I've placed "[Arabic text]" where it displays Arabic text so that this bug
report itself does not depend on the settings of the browser but illustrates the
issue as I see it. The problem is plainly visible: It is supposed to say that
Khomeini was born on 17 May 1900, but part of his Arabic name appears between
the day "17" and the month "May 1900". When checking the wiki markup source
code, everything looks OK, the Arabic text is correctly interleaved with the
western text.

Is this a bug with MediaWiki or with my browser?


Version: unspecified
Severity: normal
OS: Linux
Platform: PC
URL: http://en.wikipedia.org/wiki/Ruhollah_Khomeini

Details

Reference
bz9011

Event Timeline

bzimport raised the priority of this task from to Medium.Nov 21 2014, 9:35 PM
bzimport added a project: MediaWiki-Parser.
bzimport set Reference to bz9011.
bzimport added a subscriber: Unknown Object (MLST).

joona.palaste wrote:

A detail screenshot of the rendered article text illustrating the problem.

Attached:

khomeini.png (200×640 px, 45 KB)

This can be fixed by surrounding the text with ‏ and ‎ (for example,
‏Rūḥollāh Mūsavī Khomeynī‎).
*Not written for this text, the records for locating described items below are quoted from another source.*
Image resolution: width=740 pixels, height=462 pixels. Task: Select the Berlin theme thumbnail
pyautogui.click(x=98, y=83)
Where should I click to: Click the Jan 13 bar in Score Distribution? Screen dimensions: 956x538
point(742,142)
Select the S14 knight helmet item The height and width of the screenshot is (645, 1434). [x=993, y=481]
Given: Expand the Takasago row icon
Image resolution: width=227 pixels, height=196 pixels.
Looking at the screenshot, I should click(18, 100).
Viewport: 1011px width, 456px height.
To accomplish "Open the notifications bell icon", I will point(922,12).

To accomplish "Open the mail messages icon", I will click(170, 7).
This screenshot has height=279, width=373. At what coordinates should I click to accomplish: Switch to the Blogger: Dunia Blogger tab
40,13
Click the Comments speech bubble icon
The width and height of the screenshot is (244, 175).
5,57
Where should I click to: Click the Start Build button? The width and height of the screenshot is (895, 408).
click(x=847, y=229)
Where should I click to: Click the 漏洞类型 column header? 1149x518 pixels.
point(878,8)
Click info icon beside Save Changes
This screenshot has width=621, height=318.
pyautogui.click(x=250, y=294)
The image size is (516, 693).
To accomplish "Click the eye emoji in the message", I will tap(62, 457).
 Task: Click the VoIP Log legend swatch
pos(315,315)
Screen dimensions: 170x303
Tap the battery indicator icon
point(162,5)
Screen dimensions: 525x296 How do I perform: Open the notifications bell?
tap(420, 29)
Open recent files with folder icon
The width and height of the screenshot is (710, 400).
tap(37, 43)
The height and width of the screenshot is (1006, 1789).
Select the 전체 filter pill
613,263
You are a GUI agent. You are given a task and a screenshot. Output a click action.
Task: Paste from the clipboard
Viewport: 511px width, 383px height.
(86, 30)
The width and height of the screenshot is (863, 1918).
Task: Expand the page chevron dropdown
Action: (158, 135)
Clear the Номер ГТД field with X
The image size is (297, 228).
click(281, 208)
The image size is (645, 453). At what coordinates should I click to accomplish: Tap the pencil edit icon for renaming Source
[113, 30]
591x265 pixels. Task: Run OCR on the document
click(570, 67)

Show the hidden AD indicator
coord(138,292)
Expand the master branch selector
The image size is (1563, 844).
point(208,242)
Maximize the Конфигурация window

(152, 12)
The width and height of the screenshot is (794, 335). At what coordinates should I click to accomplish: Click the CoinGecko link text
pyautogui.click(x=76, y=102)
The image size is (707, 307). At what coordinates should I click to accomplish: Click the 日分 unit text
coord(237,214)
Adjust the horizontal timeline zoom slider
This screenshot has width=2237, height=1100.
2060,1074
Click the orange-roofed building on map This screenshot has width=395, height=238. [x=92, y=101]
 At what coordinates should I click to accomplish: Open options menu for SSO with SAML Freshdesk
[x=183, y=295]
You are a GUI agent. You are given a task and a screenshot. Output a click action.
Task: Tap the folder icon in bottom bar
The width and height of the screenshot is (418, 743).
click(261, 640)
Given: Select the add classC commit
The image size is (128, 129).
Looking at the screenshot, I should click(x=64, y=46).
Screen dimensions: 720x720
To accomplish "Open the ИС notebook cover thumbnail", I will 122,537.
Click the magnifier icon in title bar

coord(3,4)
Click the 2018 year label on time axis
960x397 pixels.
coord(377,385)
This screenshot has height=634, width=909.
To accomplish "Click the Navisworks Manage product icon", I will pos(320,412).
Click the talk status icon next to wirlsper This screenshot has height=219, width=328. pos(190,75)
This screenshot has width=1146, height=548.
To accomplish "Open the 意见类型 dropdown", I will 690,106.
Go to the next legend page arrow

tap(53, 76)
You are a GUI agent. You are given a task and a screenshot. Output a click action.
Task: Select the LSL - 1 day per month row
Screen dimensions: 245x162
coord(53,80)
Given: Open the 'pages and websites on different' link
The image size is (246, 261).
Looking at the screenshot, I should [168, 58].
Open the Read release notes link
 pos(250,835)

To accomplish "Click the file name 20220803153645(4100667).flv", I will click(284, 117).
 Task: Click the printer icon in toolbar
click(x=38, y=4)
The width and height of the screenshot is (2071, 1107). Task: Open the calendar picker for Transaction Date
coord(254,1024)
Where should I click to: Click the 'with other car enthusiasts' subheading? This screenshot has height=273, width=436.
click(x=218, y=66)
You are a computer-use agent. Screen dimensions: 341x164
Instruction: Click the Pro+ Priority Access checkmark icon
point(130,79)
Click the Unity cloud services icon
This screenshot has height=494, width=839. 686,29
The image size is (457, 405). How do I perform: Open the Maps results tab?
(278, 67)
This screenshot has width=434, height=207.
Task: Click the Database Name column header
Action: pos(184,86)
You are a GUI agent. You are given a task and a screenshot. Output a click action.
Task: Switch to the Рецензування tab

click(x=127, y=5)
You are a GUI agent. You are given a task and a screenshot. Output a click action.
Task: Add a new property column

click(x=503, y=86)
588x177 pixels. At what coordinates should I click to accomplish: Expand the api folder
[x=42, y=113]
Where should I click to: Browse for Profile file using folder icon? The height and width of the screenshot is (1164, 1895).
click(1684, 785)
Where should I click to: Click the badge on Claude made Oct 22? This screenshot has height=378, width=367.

I suppose this could be templated as
{{rtl|Rūḥollāh Mūsavī Khomeynī}}, if that template doesn't already exist.

See the previous bug 8996 about similar behaviour on special pages. I think a
serverside fix would be applicable to all instances of the direction override
problem.

  • This bug has been marked as a duplicate of 8996 ***

rotemliss wrote:

Bug 8996 is about a completely different problem, talking about a different kind
of direction marks. It's not a duplicate.

ayg wrote:

It's impossible to get correct directionality information from plain Unicode
text. Consider:

The Hebrew letter "aleph" is א, ב is "bet".

Note that aleph is א, bet is ב, and the logical order (as I typed it and as it
was encoded) has the א before the ב. The comma and space fall between two RTL
characters, so they're treated as RTL embedded in LTR. But semantically, the
comma is part of the LTR phrase (delimiting two LTR phrases, which happen to end
or begin with RTL characters) and should be treated as LTR text.

But consider this, which is syntactically identical:

Exodus 1:2 reads, in the original Hebrew: "ראובן, שמעון, לוי, ויהודה".

Here the behavior is correct, because in this context, the commas delimit RTL
phrases (or words), not LTR phrases. But there's no possible way either
MediaWiki or the browser could know that. The Unicode directionality algorithm
tries to do the impossible, and consequently fails. The only way to avoid this
problem is to add semantic information on how you want the directionality to go,
using Unicode directionality marks:

The Hebrew letter "aleph" is א‎, ב is "bet".